▶ _Отрывок для чтения_:
────────────────
Одиночество группы скрадывали группы-близнецы, созданные нами внутри нас. Они были разными, и эти разницы подсказывали нам нужные векторы наших движений. Группе полезно не только видеть своего близнеца, но и просто смотреться в зеркало. Каждый, скажем так, носит с собой маленькое карманное зеркальце, в которое помещается он сам, но в любой момент из маленьких зеркал составляется большое и в него смотрится группа. Все зеркала Тропы состоят из природных компонентов, ничего искусственного в них нет, в том числе искажающей воли – ни своей, ни чужой. Природосообразность не терпит вмешательства человека-начальника, инженера, дуче или гуру. Вместе ли, по отдельности ли, Тропа остается наедине с явлением, которое её отображает, отражает и рассматривает себя в нём. Поскольку творчество суть природное явление, она рассматривает свои отражения не только в окружающей природе, но и в культуре, искусстве, науке. Тут и хотелись бы мерные Тропе артефакты вроде транспонированной в современность истории про Тимура и его команду, но таких родственных отражений в простым общим с Тропой знаменателем мы не встречали, их заменили нам Биология, Математика, Химия, Физика и многие другие прекрасные, восхитительные, родные. С восторгом мы смотрели в 90-х на экран монитора, где разворачивался фрактал в его графическом отображении. Мы и до этого восхищались снежинками, орнаментами и музыкальными импровизациями на заданную тему, а тут – прекрасный многоцветный цветок бытия распускался на экране, подтверждая общий закон жизни.

Тропа была и в капельке росы, и в море, и в жизни солнечных систем, и в приключениях мухи-дрозофилы, она была во всём настоящем, и всё настоящее было в ней. Сейчас Тропа тоже отражается во всех зеркалах, но ее нет перед зеркалами, тот, кто захочет, обретет ее по этим отражениям. Она есть в таблице Менделеева, и во Втором концерте Рахманинова, в линиях Эль-Греко, и в пиршестве форм на радужной оболочке глаза. Это не шизуха какая-то, я говорю об этом уверенно и спокойно как о факте, подтверждения которого выпадают всю жизнь отовсюду, где проходит линия всяческого мейнстрима – в первую очередь потока духовной энергии. Края и крайности потоков, авангард, инверсии главного – Тропу не отражают. Её доминанта – материнство. Отцовство находится внутри него, не наоборот. Материнство не может быть авангардным, крайним, экстремальным: женщина-клоун испугает детей, но не развеселит и ничему не научит. Материнству нужны навыки, а не модели, – оно находится в самом корне бытия. Мужское поведение ребенка формируется в надежном женском укрытии, обережении, вскормлении: сомнение рождается внутри несомненности, не наоборот. Эталон Матери в человеке – самый главный, самый первый, самый защищенный и самый необходимый для развития. Разрушив общину, её философию, её масштаб, мы получаем никаких и ничьих детей, это выгодно власти, но для человека (ребенка) оборачивается потерей себя.
────────────────
▶ _Исходные записи_:
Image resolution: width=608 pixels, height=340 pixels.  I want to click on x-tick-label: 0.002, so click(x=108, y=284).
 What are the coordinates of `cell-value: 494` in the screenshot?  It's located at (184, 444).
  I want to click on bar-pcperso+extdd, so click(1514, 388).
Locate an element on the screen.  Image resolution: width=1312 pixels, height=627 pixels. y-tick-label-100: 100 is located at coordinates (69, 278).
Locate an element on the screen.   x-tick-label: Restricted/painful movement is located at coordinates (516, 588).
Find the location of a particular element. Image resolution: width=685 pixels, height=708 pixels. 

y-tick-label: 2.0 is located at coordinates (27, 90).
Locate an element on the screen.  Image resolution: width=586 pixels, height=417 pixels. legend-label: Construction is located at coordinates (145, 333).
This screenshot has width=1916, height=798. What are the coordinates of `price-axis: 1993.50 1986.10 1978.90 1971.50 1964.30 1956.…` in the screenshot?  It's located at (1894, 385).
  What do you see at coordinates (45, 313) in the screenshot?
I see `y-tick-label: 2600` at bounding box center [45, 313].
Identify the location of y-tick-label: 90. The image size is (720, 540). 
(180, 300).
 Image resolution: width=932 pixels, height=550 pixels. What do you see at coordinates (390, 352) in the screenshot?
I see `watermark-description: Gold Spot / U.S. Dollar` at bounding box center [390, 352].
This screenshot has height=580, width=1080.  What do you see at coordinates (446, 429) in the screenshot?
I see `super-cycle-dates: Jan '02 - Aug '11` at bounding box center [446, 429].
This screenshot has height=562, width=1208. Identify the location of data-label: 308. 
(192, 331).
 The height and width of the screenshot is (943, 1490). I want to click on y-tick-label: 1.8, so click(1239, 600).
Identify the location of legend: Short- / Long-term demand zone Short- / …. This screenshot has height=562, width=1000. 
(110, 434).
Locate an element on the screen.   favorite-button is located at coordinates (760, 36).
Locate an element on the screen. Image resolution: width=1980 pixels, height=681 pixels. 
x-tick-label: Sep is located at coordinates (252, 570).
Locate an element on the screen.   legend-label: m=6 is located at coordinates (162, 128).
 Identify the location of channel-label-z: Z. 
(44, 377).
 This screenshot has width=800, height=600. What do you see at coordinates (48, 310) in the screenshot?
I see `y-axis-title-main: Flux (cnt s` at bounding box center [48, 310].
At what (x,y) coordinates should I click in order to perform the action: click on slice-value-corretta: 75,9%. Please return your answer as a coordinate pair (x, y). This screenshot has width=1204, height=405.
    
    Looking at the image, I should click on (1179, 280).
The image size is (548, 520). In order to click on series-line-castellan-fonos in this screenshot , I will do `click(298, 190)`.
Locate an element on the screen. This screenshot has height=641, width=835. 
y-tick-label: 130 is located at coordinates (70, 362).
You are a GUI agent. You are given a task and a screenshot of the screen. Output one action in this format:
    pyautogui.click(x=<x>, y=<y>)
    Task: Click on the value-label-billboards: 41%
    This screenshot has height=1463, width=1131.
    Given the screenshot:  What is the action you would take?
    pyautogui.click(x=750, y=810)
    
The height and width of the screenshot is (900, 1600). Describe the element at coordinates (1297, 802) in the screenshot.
────────────────
▶ _Задание_: Согласуются ли с отрывком о Тропе утверждения: (а) все зеркала Тропы состоят из природных компонентов; (б) авангард и крайности потоков отражают Тропу; (в) материнство находится внутри отцовства? Пожалуйста, ответьте на каждое «да» или «нет» и приведите дословно решающие слова отрывка.

▶ _Результат задания_:
(а) Да: «Все зеркала Тропы состоят из природных компонентов, ничего искусственного в них нет».
(б) Нет: «Края и крайности потоков, авангард, инверсии главного – Тропу не отражают».
(в) Нет: «Её доминанта – материнство. Отцовство находится внутри него, не наоборот».